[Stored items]
==================================================
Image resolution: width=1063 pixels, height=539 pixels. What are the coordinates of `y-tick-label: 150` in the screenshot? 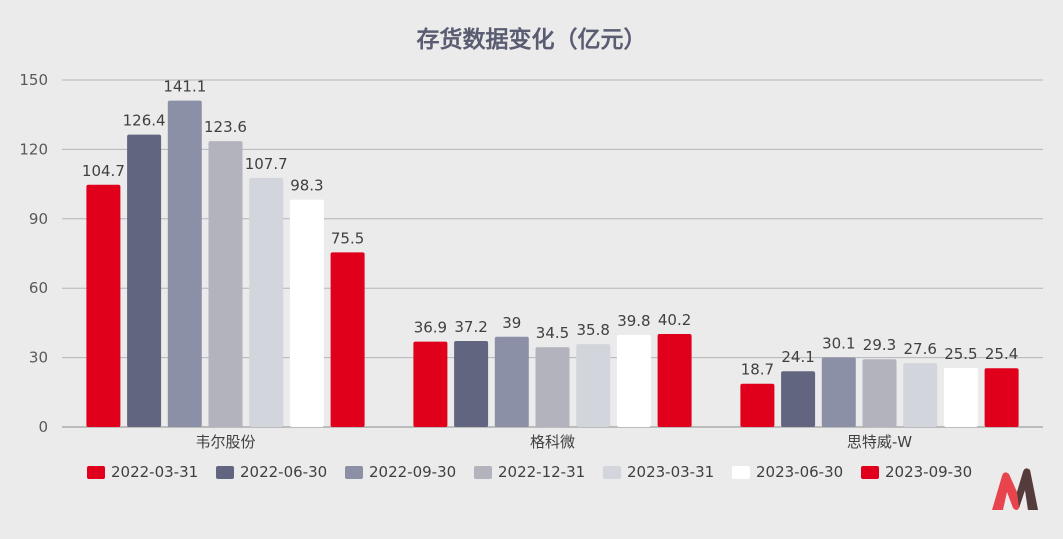 It's located at (34, 80).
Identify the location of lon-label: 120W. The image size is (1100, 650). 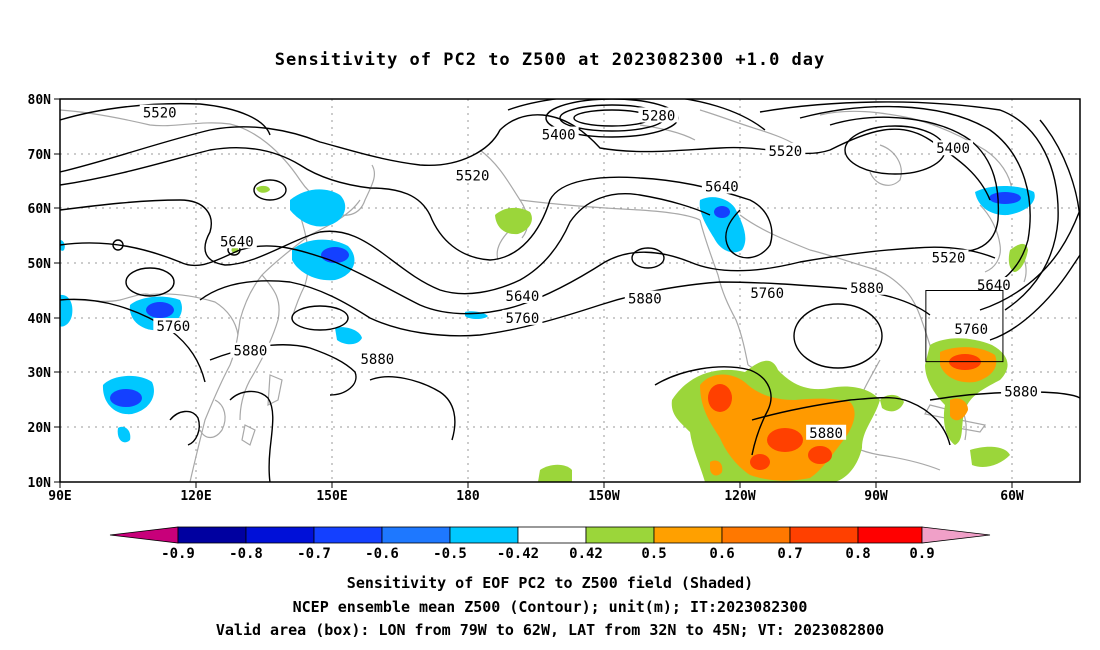
(740, 496).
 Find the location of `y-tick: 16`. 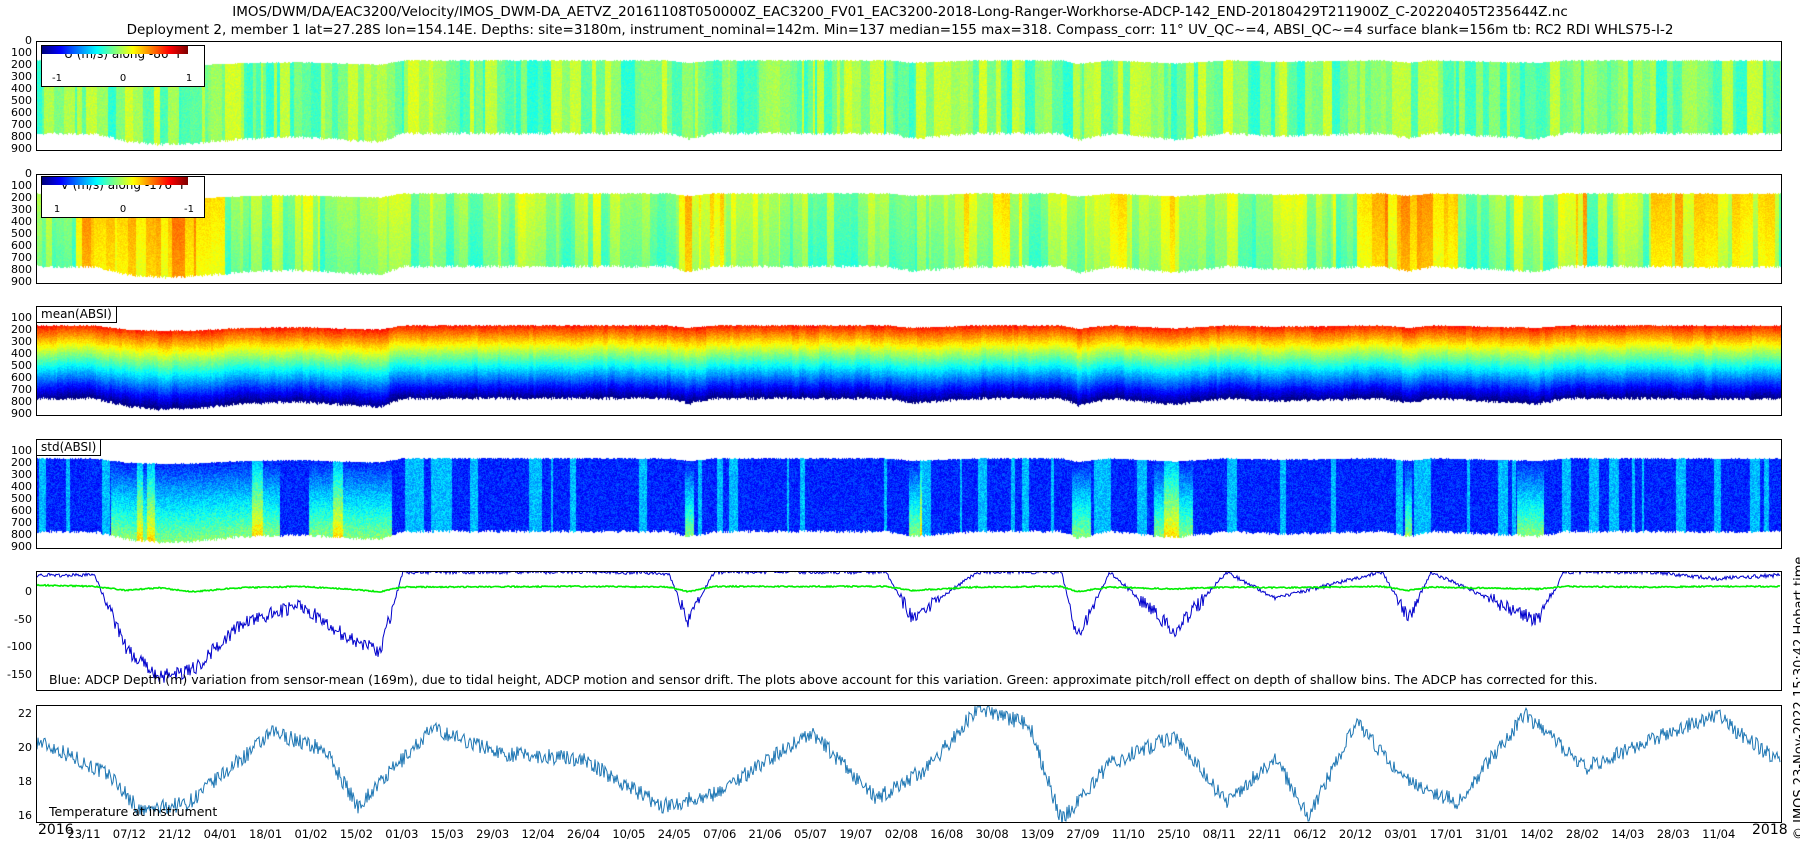

y-tick: 16 is located at coordinates (25, 816).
==================================================
TASK OBJECTIVE:
Can you write out, word for word, the stretch of the records from the line containing "Identify the location" through the end of the records, leaving out the pictures?

YOUR SOLUTION:
Identify the location of lon-label: 120W. The image size is (1100, 650). 
(740, 496).
 Find the location of `y-tick: 16`. 

y-tick: 16 is located at coordinates (25, 816).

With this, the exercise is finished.